(Word and item position data)
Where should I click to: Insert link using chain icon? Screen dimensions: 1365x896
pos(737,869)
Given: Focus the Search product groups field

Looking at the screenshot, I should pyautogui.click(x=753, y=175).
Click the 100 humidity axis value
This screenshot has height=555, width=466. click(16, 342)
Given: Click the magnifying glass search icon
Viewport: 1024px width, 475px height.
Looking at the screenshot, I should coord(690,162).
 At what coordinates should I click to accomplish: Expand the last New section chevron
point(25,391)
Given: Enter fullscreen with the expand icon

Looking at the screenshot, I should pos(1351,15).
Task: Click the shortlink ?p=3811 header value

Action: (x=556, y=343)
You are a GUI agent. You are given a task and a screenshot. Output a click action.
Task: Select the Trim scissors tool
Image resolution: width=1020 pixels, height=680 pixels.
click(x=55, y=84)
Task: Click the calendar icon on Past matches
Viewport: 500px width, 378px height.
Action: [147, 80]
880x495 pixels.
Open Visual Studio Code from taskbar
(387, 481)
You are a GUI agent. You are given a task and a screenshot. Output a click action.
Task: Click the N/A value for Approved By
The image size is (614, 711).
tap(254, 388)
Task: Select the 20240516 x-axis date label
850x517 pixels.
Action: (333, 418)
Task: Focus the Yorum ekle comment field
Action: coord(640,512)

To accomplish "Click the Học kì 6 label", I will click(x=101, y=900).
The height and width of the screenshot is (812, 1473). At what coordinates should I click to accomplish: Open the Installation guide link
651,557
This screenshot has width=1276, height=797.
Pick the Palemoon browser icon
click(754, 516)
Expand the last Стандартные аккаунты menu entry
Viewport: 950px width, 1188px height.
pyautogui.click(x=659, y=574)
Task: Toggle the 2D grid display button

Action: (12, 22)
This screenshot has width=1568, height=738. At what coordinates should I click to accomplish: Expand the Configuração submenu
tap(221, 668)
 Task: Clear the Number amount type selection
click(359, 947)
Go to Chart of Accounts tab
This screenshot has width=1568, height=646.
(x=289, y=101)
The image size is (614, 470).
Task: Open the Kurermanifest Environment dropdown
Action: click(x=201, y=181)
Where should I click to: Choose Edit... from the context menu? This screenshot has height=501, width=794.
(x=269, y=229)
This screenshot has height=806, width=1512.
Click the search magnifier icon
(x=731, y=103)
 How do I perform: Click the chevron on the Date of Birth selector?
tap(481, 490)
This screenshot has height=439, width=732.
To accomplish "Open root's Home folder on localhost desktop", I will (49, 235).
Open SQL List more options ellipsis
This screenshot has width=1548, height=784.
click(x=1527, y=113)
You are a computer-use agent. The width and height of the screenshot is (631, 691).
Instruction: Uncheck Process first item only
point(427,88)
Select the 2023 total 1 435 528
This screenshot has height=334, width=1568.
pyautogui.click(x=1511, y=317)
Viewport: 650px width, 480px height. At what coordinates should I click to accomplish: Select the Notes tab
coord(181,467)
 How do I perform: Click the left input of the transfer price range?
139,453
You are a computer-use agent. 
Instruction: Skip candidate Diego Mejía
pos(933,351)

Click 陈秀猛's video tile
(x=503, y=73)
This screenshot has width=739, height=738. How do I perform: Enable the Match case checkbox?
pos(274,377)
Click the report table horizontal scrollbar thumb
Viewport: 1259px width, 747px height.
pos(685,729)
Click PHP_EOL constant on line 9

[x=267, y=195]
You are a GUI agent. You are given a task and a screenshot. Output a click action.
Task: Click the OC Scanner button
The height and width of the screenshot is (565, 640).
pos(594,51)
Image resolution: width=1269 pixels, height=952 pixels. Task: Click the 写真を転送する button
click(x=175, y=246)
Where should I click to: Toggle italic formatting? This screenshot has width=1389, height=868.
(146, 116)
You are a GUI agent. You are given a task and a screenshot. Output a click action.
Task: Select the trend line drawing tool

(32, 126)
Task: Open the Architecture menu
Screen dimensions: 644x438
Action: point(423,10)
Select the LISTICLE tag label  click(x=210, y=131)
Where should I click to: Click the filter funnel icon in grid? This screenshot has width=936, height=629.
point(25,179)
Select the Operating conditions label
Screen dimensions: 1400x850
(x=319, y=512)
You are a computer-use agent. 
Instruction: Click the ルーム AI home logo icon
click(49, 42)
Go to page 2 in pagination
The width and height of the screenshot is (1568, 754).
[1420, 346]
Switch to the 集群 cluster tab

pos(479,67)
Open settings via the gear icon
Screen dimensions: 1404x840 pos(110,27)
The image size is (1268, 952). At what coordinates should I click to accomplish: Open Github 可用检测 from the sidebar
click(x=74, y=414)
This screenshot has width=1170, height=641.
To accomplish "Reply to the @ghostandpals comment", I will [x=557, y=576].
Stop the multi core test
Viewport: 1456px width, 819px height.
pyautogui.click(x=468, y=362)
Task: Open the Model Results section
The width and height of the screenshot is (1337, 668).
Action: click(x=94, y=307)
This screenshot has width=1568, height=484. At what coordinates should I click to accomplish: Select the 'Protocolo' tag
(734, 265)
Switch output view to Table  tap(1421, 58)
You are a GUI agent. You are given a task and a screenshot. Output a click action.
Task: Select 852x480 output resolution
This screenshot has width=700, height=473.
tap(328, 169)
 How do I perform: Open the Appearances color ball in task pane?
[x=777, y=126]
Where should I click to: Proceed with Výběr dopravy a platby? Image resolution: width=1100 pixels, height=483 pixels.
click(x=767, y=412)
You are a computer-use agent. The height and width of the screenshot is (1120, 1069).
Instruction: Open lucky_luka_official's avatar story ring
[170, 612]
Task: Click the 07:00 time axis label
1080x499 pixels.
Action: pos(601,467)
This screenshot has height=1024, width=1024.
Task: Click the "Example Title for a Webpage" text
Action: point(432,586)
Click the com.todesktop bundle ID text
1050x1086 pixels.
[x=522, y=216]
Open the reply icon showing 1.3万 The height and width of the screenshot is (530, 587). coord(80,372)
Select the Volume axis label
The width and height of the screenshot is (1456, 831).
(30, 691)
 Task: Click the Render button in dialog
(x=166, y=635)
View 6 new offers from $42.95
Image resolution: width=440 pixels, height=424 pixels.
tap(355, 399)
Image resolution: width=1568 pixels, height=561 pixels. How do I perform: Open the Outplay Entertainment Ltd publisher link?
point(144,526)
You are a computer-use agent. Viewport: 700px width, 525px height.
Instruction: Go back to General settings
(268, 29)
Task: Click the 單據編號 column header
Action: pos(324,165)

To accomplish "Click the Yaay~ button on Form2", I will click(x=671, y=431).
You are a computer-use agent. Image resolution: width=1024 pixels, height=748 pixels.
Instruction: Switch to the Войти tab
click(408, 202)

**WHAT TO WORK ON**
Update the rows above by changing each "Image resolution" to "Image size", leaving everything else unchanged.

**FINAL ANSWER**
Where should I click to: Insert link using chain icon? Screen dimensions: 1365x896
pos(737,869)
Given: Focus the Search product groups field

Looking at the screenshot, I should pyautogui.click(x=753, y=175).
Click the 100 humidity axis value
This screenshot has height=555, width=466. click(16, 342)
Given: Click the magnifying glass search icon
Viewport: 1024px width, 475px height.
Looking at the screenshot, I should coord(690,162).
 At what coordinates should I click to accomplish: Expand the last New section chevron
point(25,391)
Given: Enter fullscreen with the expand icon

Looking at the screenshot, I should pos(1351,15).
Task: Click the shortlink ?p=3811 header value

Action: (x=556, y=343)
You are a GUI agent. You are given a task and a screenshot. Output a click action.
Task: Select the Trim scissors tool
Image size: width=1020 pixels, height=680 pixels.
click(x=55, y=84)
Task: Click the calendar icon on Past matches
Viewport: 500px width, 378px height.
Action: [147, 80]
880x495 pixels.
Open Visual Studio Code from taskbar
(387, 481)
You are a GUI agent. You are given a task and a screenshot. Output a click action.
Task: Click the N/A value for Approved By
The image size is (614, 711).
tap(254, 388)
Task: Select the 20240516 x-axis date label
850x517 pixels.
Action: (333, 418)
Task: Focus the Yorum ekle comment field
Action: coord(640,512)

To accomplish "Click the Học kì 6 label", I will click(x=101, y=900).
The height and width of the screenshot is (812, 1473). At what coordinates should I click to accomplish: Open the Installation guide link
651,557
This screenshot has width=1276, height=797.
Pick the Palemoon browser icon
click(754, 516)
Expand the last Стандартные аккаунты menu entry
Viewport: 950px width, 1188px height.
pyautogui.click(x=659, y=574)
Task: Toggle the 2D grid display button

Action: (12, 22)
This screenshot has width=1568, height=738. At what coordinates should I click to accomplish: Expand the Configuração submenu
tap(221, 668)
 Task: Clear the Number amount type selection
click(359, 947)
Go to Chart of Accounts tab
This screenshot has width=1568, height=646.
(x=289, y=101)
The image size is (614, 470).
Task: Open the Kurermanifest Environment dropdown
Action: click(x=201, y=181)
Where should I click to: Choose Edit... from the context menu? This screenshot has height=501, width=794.
(x=269, y=229)
This screenshot has height=806, width=1512.
Click the search magnifier icon
(x=731, y=103)
 How do I perform: Click the chevron on the Date of Birth selector?
tap(481, 490)
This screenshot has height=439, width=732.
To accomplish "Open root's Home folder on localhost desktop", I will (49, 235).
Open SQL List more options ellipsis
This screenshot has width=1548, height=784.
click(x=1527, y=113)
You are a computer-use agent. The width and height of the screenshot is (631, 691).
Instruction: Uncheck Process first item only
point(427,88)
Select the 2023 total 1 435 528
This screenshot has height=334, width=1568.
pyautogui.click(x=1511, y=317)
Viewport: 650px width, 480px height. At what coordinates should I click to accomplish: Select the Notes tab
coord(181,467)
 How do I perform: Click the left input of the transfer price range?
139,453
You are a computer-use agent. 
Instruction: Skip candidate Diego Mejía
pos(933,351)

Click 陈秀猛's video tile
(x=503, y=73)
This screenshot has width=739, height=738. How do I perform: Enable the Match case checkbox?
pos(274,377)
Click the report table horizontal scrollbar thumb
Viewport: 1259px width, 747px height.
pos(685,729)
Click PHP_EOL constant on line 9

[x=267, y=195]
You are a GUI agent. You are given a task and a screenshot. Output a click action.
Task: Click the OC Scanner button
The height and width of the screenshot is (565, 640).
pos(594,51)
Image size: width=1269 pixels, height=952 pixels. Task: Click the 写真を転送する button
click(x=175, y=246)
Where should I click to: Toggle italic formatting? This screenshot has width=1389, height=868.
(146, 116)
You are a GUI agent. You are given a task and a screenshot. Output a click action.
Task: Select the trend line drawing tool

(32, 126)
Task: Open the Architecture menu
Screen dimensions: 644x438
Action: point(423,10)
Select the LISTICLE tag label  click(x=210, y=131)
Where should I click to: Click the filter funnel icon in grid? This screenshot has width=936, height=629.
point(25,179)
Select the Operating conditions label
Screen dimensions: 1400x850
(x=319, y=512)
You are a computer-use agent. 
Instruction: Click the ルーム AI home logo icon
click(49, 42)
Go to page 2 in pagination
The width and height of the screenshot is (1568, 754).
[1420, 346]
Switch to the 集群 cluster tab

pos(479,67)
Open settings via the gear icon
Screen dimensions: 1404x840 pos(110,27)
The image size is (1268, 952). At what coordinates should I click to accomplish: Open Github 可用检测 from the sidebar
click(x=74, y=414)
This screenshot has width=1170, height=641.
To accomplish "Reply to the @ghostandpals comment", I will [x=557, y=576].
Stop the multi core test
Viewport: 1456px width, 819px height.
pyautogui.click(x=468, y=362)
Task: Open the Model Results section
The width and height of the screenshot is (1337, 668).
Action: click(x=94, y=307)
This screenshot has width=1568, height=484. At what coordinates should I click to accomplish: Select the 'Protocolo' tag
(734, 265)
Switch output view to Table  tap(1421, 58)
You are a GUI agent. You are given a task and a screenshot. Output a click action.
Task: Select 852x480 output resolution
This screenshot has width=700, height=473.
tap(328, 169)
 How do I perform: Open the Appearances color ball in task pane?
[x=777, y=126]
Where should I click to: Proceed with Výběr dopravy a platby? Image size: width=1100 pixels, height=483 pixels.
click(x=767, y=412)
You are a computer-use agent. The height and width of the screenshot is (1120, 1069).
Instruction: Open lucky_luka_official's avatar story ring
[170, 612]
Task: Click the 07:00 time axis label
1080x499 pixels.
Action: pos(601,467)
This screenshot has height=1024, width=1024.
Task: Click the "Example Title for a Webpage" text
Action: point(432,586)
Click the com.todesktop bundle ID text
1050x1086 pixels.
[x=522, y=216]
Open the reply icon showing 1.3万 The height and width of the screenshot is (530, 587). coord(80,372)
Select the Volume axis label
The width and height of the screenshot is (1456, 831).
(30, 691)
 Task: Click the Render button in dialog
(x=166, y=635)
View 6 new offers from $42.95
Image size: width=440 pixels, height=424 pixels.
tap(355, 399)
Image size: width=1568 pixels, height=561 pixels. How do I perform: Open the Outplay Entertainment Ltd publisher link?
point(144,526)
You are a computer-use agent. Viewport: 700px width, 525px height.
Instruction: Go back to General settings
(268, 29)
Task: Click the 單據編號 column header
Action: pos(324,165)

To accomplish "Click the Yaay~ button on Form2", I will click(x=671, y=431).
You are a computer-use agent. Image size: width=1024 pixels, height=748 pixels.
Instruction: Switch to the Войти tab
click(408, 202)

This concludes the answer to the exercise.